## INSTRUCTIONS FOR THE TASK
Repeat the lines from the one containing "Screen dimensions: 1024x1024" through the one containing "[x=575, y=108]", inclusive.
— begin SUPPLIED RECORDS —
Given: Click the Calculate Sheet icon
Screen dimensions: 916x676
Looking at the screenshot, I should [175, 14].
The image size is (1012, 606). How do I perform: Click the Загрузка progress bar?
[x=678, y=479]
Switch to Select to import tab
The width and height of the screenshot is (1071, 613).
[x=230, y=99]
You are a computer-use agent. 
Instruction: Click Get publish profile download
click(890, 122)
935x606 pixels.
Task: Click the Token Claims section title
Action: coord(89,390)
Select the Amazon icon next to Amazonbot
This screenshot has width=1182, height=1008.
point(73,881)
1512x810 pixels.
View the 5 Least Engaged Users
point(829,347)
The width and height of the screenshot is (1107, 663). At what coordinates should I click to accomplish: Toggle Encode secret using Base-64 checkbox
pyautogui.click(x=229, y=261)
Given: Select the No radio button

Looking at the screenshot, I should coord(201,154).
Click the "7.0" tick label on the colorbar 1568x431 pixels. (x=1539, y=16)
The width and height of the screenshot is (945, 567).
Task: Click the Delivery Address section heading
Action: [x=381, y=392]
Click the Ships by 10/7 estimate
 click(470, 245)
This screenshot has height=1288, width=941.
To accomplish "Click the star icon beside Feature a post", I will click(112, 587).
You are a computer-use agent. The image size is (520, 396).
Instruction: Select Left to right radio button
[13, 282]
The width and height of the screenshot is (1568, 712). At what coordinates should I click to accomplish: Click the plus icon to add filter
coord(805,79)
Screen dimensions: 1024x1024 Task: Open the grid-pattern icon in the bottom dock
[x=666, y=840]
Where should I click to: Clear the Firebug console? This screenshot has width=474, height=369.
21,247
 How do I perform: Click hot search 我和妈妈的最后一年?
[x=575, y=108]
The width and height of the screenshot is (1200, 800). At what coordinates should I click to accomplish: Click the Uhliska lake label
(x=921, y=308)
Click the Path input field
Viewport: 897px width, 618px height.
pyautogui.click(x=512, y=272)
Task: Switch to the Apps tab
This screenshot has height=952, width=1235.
— end SUPPLIED RECORDS —
## EXERCISE ANSWER
Screen dimensions: 1024x1024 Task: Open the grid-pattern icon in the bottom dock
[x=666, y=840]
Where should I click to: Clear the Firebug console? This screenshot has width=474, height=369.
21,247
 How do I perform: Click hot search 我和妈妈的最后一年?
[x=575, y=108]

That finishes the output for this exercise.